Quoted passage:

((

Scrutiny of the Emotional Wellbeing And Mental Health (EWMH) Transformation Programme.
Mr Robert Evans arrived at 10:53am
Dr Phil Ferraria-Lay, Surrey and Borders Partnership
Julia Cramp, EWMH Programme Lead
Barbara Herts, EWMH Programme Consultant
Sue Robertson, Associate Director for Strategic Commissioning, Surrey Heartlands
Dave Hill, Executive Director – Children, Families, Lifelong Learning and Culture
Mary Lewis, Cabinet Member for Children, Young People & Families
Key points raised during the discussion:
1. The witnesses introduced the report and provided Members with a brief summary. It was noted that Child and Adolescent Mental Health Services (CAMHS) were centralised around the early identification and treatment for mental health needs and that there was a focus on providing support to young people to prevent the need for life-long use of support services.
2. Members requested further information on how the transformation would impact service users who currently receive support. Further to this, Members also asked what was being done to address issues related to waiting times and the impact that they have on young people. Witnesses highlighted that, within different parts of the CAMHS service, there were a number of areas with almost no waiting times and that met national standards. This included services such as the eating disorder service and learning disability service. It was further noted that there had been waiting times for the ‘one stop’ service which were being addressed as part of the transformation programme. In regards to the waiting times outlined in page 29 of the agenda, witnesses stated that there was an improvement plan is place for the Surrey and Boarders NHS Trust.
3. Witnesses confirmed that the specialist CAMHS contract, which was jointly commissioned by the six Clinical Commissioning Groups (CCGs) in Surrey, was also part of the transformation programme. When questioned on the value of each contract, witnesses confirmed that the CAMHS contract jointly commissioned by the Council and the six CCGs was £5.2m and the specialist CAMHS contract was valued at £7.9m. It was further confirmed that the transformational funding was £2.9m for the whole service.
4. Members requested further information on the risks associated with the transformation. Witnesses explained that the biggest identified risks were related to getting the transformation underway and being able to evidence significant change as the programme moves on.
5. Members questioned whether the transformation would take longer than two years and if mitigations were in place to address this. In response, witnesses explained that the timeline was set and that the contract would be recommissioned in April 2021. The interim stage before this was focused on identifying as much information and learning as possible.
6. When discussing the current backlog in the service, witnesses confirmed that there was ongoing work to address those waiting for support. Members noted that people who require urgent support would not be placed on a waiting list and would be supported as soon as possible.

))

Task details:
List every sum of money stated in the minutes above, with what each sum refers to. The rows that follow have no connection to the minutes above.

(Data drawn from a collection)
((

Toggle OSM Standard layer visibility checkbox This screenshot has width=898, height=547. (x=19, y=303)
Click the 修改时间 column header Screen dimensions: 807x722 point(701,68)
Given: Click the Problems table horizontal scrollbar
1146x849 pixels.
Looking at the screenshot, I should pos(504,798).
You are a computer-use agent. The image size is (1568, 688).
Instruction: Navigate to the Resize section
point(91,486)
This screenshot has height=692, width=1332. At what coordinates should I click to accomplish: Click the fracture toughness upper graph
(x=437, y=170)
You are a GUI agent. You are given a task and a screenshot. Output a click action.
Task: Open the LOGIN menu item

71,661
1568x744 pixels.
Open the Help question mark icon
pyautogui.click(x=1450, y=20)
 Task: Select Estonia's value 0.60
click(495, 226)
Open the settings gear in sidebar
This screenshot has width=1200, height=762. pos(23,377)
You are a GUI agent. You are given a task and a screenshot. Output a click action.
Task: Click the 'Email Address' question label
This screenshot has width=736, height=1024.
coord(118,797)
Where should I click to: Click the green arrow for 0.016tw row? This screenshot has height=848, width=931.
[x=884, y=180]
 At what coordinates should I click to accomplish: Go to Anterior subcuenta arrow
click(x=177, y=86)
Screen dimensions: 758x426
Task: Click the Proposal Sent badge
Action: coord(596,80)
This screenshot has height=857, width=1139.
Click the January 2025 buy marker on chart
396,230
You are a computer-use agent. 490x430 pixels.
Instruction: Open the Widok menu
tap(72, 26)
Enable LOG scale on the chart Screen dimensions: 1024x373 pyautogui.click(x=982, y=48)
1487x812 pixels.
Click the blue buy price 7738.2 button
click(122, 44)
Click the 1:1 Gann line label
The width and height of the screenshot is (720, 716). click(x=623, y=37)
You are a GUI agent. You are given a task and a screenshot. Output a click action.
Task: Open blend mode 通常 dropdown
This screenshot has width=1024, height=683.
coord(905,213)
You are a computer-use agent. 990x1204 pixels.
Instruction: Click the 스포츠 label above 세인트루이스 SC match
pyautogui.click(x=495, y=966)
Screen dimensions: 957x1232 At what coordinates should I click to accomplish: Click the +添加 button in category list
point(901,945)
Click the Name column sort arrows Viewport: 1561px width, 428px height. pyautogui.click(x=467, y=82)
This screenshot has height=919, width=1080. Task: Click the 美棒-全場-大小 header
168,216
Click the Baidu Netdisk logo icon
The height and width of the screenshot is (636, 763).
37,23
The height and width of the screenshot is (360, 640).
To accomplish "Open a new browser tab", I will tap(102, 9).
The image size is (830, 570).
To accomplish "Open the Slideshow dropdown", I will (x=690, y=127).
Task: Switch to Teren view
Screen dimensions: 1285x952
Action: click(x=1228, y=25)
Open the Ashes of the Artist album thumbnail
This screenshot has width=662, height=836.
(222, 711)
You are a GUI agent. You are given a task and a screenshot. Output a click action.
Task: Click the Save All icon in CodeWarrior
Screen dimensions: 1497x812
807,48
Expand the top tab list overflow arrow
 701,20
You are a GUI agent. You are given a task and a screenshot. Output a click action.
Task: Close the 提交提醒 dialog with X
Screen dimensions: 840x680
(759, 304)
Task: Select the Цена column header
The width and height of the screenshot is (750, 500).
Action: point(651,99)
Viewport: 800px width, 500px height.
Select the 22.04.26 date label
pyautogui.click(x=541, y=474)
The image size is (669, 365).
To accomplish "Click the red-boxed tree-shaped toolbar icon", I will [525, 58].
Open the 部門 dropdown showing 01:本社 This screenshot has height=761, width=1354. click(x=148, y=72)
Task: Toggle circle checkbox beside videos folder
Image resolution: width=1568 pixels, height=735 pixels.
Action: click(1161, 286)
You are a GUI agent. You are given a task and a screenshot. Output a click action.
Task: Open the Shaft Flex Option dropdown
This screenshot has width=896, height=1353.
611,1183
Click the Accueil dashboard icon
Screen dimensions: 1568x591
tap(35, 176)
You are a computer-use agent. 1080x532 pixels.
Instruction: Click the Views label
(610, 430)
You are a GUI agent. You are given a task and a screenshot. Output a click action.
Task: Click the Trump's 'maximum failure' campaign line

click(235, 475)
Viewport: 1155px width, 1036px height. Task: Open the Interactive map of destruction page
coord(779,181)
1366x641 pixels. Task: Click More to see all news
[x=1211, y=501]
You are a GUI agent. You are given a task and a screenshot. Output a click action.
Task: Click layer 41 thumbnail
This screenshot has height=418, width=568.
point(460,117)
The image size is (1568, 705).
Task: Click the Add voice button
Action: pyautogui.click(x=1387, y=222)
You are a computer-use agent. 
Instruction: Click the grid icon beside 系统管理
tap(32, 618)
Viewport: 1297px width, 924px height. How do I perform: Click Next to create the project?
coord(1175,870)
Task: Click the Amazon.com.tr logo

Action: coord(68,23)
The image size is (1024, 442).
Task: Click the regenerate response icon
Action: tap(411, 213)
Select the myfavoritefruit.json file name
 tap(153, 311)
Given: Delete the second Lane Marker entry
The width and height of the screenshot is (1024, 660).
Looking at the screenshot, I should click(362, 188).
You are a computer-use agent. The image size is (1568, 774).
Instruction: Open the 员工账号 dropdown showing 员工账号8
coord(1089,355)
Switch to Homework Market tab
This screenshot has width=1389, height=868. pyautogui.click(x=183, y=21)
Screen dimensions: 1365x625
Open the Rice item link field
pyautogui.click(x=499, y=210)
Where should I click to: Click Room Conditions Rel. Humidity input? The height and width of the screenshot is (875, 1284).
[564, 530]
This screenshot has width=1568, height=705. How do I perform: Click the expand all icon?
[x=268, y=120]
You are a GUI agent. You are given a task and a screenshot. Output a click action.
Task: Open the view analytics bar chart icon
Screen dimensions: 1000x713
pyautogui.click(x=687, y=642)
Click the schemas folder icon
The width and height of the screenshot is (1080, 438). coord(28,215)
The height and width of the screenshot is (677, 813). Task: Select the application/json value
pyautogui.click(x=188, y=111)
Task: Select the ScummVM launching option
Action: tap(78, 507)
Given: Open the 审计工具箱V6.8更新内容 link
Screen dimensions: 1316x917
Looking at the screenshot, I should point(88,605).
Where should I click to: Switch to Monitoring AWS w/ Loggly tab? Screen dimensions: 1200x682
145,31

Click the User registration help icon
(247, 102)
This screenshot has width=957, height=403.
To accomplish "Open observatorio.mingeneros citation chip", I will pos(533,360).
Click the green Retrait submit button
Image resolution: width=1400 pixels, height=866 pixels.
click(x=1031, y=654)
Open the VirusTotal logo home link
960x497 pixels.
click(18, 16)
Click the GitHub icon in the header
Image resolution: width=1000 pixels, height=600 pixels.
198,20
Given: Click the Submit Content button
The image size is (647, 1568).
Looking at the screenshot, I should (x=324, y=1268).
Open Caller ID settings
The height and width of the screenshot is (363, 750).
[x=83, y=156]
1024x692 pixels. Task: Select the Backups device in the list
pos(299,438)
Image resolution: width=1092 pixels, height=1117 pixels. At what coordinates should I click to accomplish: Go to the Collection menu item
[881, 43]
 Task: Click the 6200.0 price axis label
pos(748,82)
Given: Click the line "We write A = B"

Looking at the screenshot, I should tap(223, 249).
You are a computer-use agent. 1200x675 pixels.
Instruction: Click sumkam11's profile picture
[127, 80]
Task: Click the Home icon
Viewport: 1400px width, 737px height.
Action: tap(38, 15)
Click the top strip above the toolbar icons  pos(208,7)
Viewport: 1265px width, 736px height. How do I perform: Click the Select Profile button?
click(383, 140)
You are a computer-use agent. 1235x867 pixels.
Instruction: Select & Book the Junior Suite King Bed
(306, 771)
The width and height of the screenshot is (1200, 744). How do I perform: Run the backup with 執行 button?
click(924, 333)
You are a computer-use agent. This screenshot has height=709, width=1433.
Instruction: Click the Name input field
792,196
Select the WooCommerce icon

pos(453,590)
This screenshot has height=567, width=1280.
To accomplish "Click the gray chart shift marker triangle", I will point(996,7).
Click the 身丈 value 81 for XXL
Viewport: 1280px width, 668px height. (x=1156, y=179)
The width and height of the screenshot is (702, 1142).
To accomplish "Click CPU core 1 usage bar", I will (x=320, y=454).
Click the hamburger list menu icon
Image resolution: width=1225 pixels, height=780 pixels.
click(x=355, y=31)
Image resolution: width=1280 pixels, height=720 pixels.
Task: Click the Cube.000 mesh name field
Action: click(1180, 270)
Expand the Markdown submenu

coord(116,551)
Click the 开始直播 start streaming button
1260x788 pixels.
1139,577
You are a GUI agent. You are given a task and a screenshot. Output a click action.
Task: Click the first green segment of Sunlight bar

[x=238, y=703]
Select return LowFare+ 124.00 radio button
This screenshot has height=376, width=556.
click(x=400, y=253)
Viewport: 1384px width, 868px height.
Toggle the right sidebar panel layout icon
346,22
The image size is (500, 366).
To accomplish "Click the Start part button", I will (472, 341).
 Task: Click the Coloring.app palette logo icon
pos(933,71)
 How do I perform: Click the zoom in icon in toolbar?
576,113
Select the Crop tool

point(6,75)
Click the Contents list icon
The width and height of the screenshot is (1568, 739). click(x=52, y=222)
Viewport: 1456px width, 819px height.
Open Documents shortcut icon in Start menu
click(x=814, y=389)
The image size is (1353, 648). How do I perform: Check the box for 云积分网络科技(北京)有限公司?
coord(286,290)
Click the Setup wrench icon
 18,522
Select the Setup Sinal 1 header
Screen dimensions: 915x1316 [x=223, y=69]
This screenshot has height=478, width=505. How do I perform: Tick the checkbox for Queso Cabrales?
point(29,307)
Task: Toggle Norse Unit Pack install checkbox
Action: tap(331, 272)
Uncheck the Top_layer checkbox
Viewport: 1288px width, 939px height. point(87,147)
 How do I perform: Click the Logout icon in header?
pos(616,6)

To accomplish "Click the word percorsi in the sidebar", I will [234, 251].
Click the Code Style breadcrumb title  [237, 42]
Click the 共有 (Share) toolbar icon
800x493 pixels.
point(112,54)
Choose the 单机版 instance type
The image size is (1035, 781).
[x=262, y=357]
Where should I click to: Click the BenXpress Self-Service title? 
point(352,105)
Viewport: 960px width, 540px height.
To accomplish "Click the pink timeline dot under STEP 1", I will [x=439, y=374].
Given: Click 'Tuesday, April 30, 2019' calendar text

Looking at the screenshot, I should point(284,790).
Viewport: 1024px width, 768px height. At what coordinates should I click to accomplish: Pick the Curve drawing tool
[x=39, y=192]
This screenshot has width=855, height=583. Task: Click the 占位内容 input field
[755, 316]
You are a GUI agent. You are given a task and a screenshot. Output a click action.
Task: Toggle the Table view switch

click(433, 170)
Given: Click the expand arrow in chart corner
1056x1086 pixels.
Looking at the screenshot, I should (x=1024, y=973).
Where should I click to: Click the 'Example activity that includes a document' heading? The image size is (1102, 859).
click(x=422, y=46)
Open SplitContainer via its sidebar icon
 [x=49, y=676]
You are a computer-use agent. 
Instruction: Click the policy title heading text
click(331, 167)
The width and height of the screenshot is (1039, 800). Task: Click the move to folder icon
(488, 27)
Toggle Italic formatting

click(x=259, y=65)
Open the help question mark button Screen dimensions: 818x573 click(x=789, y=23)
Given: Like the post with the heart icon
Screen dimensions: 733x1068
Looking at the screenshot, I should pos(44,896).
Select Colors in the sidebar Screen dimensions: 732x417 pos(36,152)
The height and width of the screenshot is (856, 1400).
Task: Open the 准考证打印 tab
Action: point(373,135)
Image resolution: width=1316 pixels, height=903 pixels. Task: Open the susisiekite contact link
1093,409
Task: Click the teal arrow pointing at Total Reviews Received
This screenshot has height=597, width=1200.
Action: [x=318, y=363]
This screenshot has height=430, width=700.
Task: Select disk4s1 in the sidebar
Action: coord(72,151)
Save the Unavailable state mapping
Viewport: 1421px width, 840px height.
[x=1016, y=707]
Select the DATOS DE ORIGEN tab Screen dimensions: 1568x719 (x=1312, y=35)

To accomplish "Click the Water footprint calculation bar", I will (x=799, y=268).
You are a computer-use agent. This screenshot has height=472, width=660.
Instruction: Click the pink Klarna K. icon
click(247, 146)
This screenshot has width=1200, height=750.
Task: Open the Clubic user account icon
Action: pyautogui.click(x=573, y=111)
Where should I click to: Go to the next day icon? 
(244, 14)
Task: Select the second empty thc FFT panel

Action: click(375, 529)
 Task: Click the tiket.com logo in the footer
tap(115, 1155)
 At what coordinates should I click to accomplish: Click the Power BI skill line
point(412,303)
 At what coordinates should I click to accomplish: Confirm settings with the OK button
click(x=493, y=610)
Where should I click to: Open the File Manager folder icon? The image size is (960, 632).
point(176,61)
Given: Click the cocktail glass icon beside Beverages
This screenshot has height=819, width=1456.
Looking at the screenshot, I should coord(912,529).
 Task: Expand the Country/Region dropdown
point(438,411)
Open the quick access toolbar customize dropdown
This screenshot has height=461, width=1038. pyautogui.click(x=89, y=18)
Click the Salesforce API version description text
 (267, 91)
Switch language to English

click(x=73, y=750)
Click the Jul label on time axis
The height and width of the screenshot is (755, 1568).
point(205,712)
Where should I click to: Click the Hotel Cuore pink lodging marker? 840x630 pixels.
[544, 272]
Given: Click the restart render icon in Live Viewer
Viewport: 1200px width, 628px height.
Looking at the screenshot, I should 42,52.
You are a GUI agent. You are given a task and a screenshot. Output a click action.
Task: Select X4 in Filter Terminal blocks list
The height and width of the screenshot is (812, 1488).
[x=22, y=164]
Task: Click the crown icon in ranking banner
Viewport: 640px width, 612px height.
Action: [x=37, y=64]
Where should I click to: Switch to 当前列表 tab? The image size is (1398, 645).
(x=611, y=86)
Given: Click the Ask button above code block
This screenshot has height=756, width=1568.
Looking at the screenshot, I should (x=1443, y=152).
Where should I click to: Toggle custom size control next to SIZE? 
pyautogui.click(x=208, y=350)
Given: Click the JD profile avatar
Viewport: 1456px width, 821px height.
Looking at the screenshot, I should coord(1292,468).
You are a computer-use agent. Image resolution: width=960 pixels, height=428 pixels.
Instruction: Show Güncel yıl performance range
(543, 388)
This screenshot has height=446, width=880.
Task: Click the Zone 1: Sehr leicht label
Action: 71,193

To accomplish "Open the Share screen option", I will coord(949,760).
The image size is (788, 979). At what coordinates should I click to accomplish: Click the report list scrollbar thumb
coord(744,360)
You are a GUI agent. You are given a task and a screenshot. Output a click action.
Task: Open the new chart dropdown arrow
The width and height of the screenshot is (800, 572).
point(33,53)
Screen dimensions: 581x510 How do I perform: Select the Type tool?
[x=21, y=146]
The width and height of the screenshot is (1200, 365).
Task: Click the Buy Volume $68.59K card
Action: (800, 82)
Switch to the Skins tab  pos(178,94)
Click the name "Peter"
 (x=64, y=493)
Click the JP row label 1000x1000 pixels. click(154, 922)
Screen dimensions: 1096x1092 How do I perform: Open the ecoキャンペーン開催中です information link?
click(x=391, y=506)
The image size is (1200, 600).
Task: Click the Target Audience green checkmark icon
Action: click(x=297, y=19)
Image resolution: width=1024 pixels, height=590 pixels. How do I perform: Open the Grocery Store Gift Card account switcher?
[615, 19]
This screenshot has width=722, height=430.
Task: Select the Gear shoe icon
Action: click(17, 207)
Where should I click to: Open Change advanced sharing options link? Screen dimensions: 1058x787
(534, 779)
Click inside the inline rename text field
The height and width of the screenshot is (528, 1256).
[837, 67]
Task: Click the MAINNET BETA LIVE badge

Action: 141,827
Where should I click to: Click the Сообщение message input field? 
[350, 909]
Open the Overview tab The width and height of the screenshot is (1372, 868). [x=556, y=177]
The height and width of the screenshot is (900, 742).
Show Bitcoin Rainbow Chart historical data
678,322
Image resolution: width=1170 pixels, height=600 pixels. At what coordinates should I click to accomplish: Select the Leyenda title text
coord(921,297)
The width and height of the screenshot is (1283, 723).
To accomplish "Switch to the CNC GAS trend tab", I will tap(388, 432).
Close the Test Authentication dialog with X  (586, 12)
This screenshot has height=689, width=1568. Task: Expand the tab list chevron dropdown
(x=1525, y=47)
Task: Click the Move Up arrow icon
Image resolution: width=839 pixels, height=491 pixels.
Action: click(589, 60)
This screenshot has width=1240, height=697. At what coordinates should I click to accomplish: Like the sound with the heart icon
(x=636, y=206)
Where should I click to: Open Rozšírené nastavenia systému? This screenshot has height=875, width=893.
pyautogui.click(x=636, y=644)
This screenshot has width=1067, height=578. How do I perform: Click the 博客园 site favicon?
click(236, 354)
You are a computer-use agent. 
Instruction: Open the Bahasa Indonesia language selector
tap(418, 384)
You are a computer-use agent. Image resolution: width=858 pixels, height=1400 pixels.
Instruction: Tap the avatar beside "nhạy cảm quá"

))

Finished task:
- £5.2m: the value of the CAMHS contract jointly commissioned by the Council and the six CCGs
- £7.9m: the value of the specialist CAMHS contract
- £2.9m: the transformational funding for the whole service